Inclusion criteria for the present analysis were self-report of two mRNA vaccinations for COVID-19 (BNT162b2 mRNA or mRNA-1273) prior to submission of a valid dried blood spot (DBS) for serology assay. We excluded participants who reported only one vaccination prior to serosurvey completion, or were eligible for a third vaccination prior to their date of serosurvey completion (Supplementary Fig. 1).
C4R serosurvey
The C4R serosurvey was accomplished via DBS, as previously described16,30. Briefly, the DBS requires that several drops of whole blood, from a finger prick or blood collection tube, be absorbed into a specially designed card. Participants who consented to the serosurvey completed the DBS at home or at an in-person exam. DBS samples were shipped to the central laboratory at the University of Vermont. The present study includes DBS samples collected between February 2021 and August 2022.

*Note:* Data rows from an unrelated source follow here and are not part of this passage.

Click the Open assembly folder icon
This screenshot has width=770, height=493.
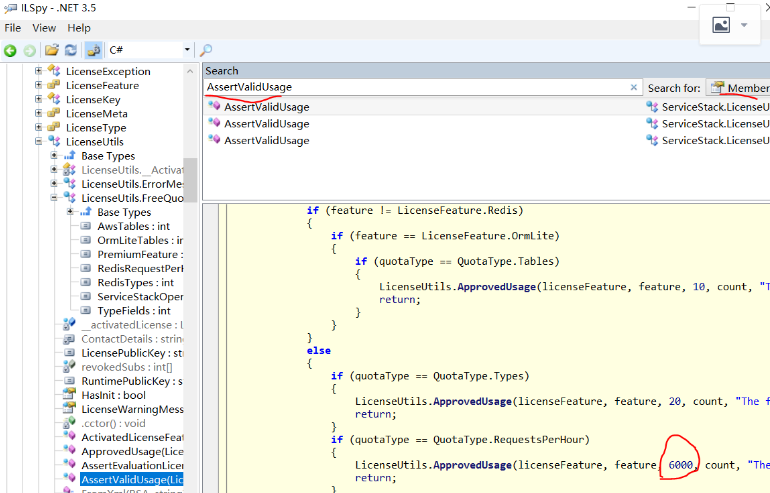[x=52, y=50]
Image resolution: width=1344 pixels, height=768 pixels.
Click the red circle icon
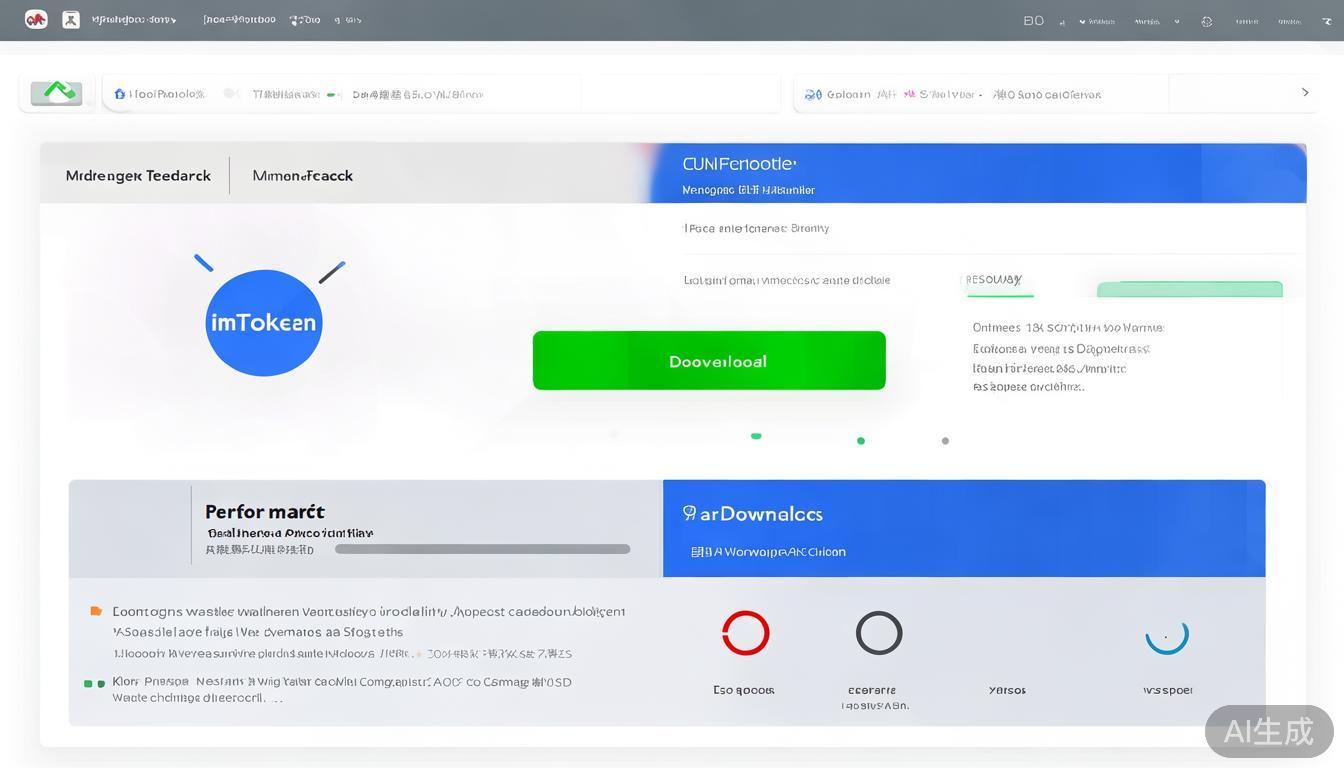[x=745, y=633]
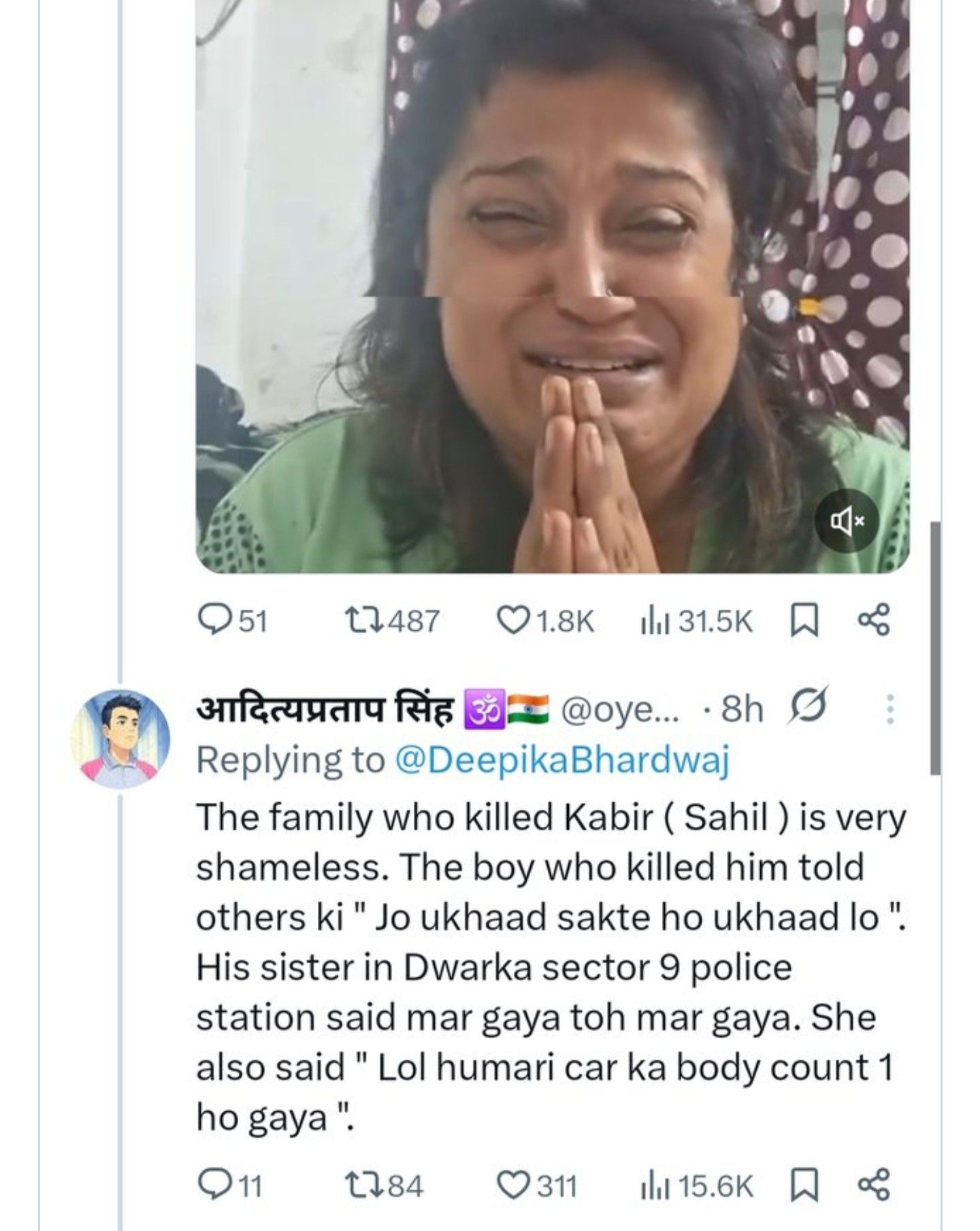The height and width of the screenshot is (1231, 980).
Task: Click the vertical scrollbar thumb
Action: pyautogui.click(x=936, y=648)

Serology assays were performed on DBS eluates by the Wadsworth Center, New York State Department of Health (Albany, NY, USA), using validated methods30. The assays were designed to detect IgG for SARS-CoV-2 S1 protein, which may be induced by natural infection or currently approved COVID-19 vaccines, and nucleocapsid (N) protein, which is induced by natural infection only. Briefly, SARS-CoV-2 S1 and N antigens (Sino Biological, Wayne, PA, USA) were covalently coupled to Magplex-C microspheres (Luminex Corp., Austin, TX, USA) with different bead regions coupled to the SARS-CoV-2 S1 and N antigens (Sino Biological, Wayne, PA, USA). Median fluorescence intensity (MFI) was analyzed using a FlexMap 3D instrument (Luminex Corp., Austin, TX, USA). Five separate bead sets were used over the period of analysis.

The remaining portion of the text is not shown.